Today’s Wonder of the Day was inspired by Elisabeth. Elisabeth Wonders, “Do all oysters have a pearl inside?” Thanks for WONDERing with us, Elisabeth!
Let's pretend it's your birthday. In addition to gifts and a delicious birthday cake, you also get to choose any selection of foods to make up the perfect birthday dinner. What would you want?
If you're like many kids, your list might contain perennial favorites, such as pepperoni pizza, chicken fingers, macaroni and cheese, spaghetti and meatballs, or hamburgers and French fries.
But what about our aquatic friends who live in lakes, rivers, and oceans? Do you like to eat fish, shrimp, or other types of seafood? How about exotic things like octopus or squid? Are you brave enough to eat raw oysters?
Even if you're a fan of seafood, many people draw the line at eating raw oysters. When it comes to the "yuck" factor, there's just something about the slimy, gray, mucus-like consistency of oysters that many people can't stomach.
For others, however, there's nothing quite like a dozen oysters on the half-shell. They enjoy their delicate, rich, salty flavor as they slurp them down with a squeeze of lemon juice. They're even nutritious, since they're high in protein, calcium, and iron.

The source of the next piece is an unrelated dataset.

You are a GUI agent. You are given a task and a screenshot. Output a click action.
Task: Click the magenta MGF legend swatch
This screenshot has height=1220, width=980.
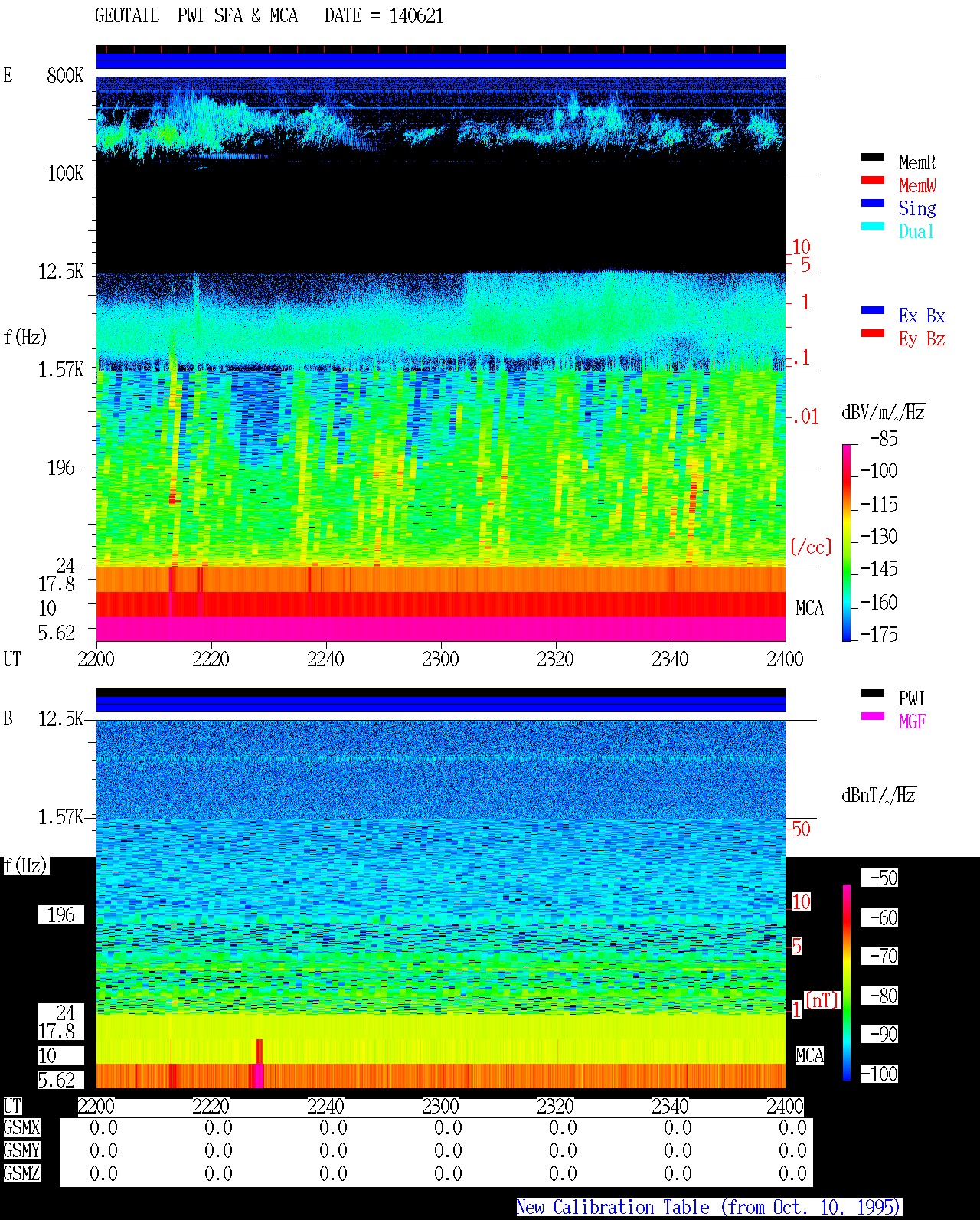click(872, 716)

Oysters have even become the subject of competitive eating competitions. According to the Major League Eating website, Sonya Thomas holds the world record for eating oysters. On June 3, 2012, she ate 47 dozen oysters in just eight minutes!
Fortunately, raw isn't the only way to eat oysters. They can be cooked in many other ways and even incorporated into other dishes. You'll likely find oysters on the menu of most fresh seafood restaurants.
Oysters are members of the scientific family Ostreidae. They're bivalve mollusks that are related to clams, mussels, and scallops.
They can be found in oceans all over the world, although they tend to prefer more temperate areas with shallow water rich in nutrients. They live in colonies known as beds or reefs.
Oysters feed on tiny algae called phytoplankton that live in the water around them. They constantly draw water over their gills, filtering out the food they seek. Scientists estimate they can filter up to 10 liters of water every hour.
Today, wild oysters face threats from increasing levels of water pollution. Many of the oysters eaten by the public come from commercial oyster farm operations.
And, in case you were WONDERing, oysters can produce pearls. However, the oysters that produce pearls (known as pearl oysters) are different than the oysters used as food.